Il a débarqué au RC Lens dans l’anonymat le plus total, sans la moindre minute de Ligue 1 au compteur, comme un choix bis après l’échec Yéhvann Diouf, et pourtant… Robin Risser est en train d’écrire, match après match, un joli chapitre sous les couleurs sang et or.
À Monaco, dans une rencontre piège et à haute intensité, le jeune portier lensois a une nouvelle fois prouvé qu’il n’était pas juste un pari de Jean-Louis Leca, mais bien une trouvaille. Et quelle trouvaille.
Dès les premières minutes, il a donné le ton. Un face-à-face crucial avec Golovin dès la 3e minute ? Gagné. Une frappe de Balogun dans la foulée ? Encore lui. Tandis que Monaco tente d’abattre ses cartes, c’est Risser qui a mis la première pierre. Solide sur ses appuis, propre dans ses prises de balle, rassurant dans ses sorties, il a permis aux siens de ne pas sombrer quand Monaco existait encore.
Et comme si cela ne suffisait pas, il a enfilé le costume de héros en toute fin de rencontre. Alors que la messe était dite depuis longtemps (4-1), Ansu Fati a hérité d’un penalty offert par la VAR dans les arrêts de jeu. Un dernier frisson pour Monaco ? Non. Risser, impassible, a détourné la tentative avec autorité, d’une main ferme. Une parade célébrée comme un but par toute l’équipe. Parce que dans ce RC Lens version 2025-2026, chaque détail compte, chaque geste est un acte collectif.
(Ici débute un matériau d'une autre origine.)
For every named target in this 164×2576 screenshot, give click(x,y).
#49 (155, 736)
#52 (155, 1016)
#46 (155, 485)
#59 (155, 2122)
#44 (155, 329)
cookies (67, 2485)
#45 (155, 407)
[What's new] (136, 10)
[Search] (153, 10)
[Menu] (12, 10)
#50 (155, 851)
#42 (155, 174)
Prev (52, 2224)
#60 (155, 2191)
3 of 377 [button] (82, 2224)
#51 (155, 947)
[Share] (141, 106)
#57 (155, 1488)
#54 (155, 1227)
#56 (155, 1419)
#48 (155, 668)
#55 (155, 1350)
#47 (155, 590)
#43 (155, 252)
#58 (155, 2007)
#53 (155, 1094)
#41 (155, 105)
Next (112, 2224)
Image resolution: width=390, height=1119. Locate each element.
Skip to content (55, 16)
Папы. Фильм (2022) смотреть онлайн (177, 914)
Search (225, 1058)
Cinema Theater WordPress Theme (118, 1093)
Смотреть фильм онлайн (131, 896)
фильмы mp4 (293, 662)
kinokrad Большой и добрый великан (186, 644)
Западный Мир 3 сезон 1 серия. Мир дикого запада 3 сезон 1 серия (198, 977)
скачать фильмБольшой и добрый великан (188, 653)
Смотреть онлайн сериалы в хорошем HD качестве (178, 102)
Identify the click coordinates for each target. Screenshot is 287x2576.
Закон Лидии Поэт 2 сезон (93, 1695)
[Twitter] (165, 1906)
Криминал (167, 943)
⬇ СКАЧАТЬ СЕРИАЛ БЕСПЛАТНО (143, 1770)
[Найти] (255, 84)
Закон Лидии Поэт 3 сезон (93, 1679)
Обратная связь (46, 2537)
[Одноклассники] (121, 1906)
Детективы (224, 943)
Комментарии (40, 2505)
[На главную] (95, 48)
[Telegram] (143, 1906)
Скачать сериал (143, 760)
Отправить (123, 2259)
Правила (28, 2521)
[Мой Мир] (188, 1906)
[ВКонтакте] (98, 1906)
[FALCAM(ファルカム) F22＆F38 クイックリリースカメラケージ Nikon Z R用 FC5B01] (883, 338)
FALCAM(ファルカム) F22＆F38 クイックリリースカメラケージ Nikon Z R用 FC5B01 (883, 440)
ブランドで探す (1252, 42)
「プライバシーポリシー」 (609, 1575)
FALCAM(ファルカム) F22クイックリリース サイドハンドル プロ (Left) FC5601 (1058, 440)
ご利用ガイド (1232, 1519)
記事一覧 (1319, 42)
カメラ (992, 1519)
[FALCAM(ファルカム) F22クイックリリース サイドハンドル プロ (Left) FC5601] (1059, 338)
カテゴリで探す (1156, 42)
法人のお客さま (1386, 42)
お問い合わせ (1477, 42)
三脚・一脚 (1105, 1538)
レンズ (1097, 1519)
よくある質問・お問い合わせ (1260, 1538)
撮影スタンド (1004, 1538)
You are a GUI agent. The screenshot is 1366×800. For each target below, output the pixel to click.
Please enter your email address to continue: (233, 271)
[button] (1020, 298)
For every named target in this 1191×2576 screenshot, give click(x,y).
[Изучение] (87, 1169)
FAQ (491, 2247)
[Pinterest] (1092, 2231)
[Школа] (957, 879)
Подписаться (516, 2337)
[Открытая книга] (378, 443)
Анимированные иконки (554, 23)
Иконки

Bien sûr, tout n’a pas été parfait. Une ou deux relances hasardeuses en fin de match ont failli ternir sa copie, preuve qu’un excès de décontraction peut coûter cher, même quand on mène largement. Mais cela n’efface en rien sa prestation globale, marquée par une lecture du jeu remarquable, notamment sur cette sortie décisive dans les pieds de Golovin, qui aurait pu totalement changer le scénario si elle avait tourné en faveur de l’ASM.
Malgré sa prestation de haut vol et une place de co-leader en poche, Risser garde les pieds sur terre. Pour lui, cette victoire est avant tout « celle d’un club, d’un collectif qui joue son jeu sans s’enflammer ». Une maturité impressionnante pour un gardien de 22 ans, qui commence à s’imposer comme un véritable pilier du vestiaire.
À Lens, on a vu passer des portiers charismatiques, des leaders vocaux ou des acrobates. Avec Risser, c’est un mélange discret mais diablement efficace, un gardien qui parle peu mais qui fait beaucoup. Et qui, surtout, dégage déjà ce quelque chose de rare : la sérénité.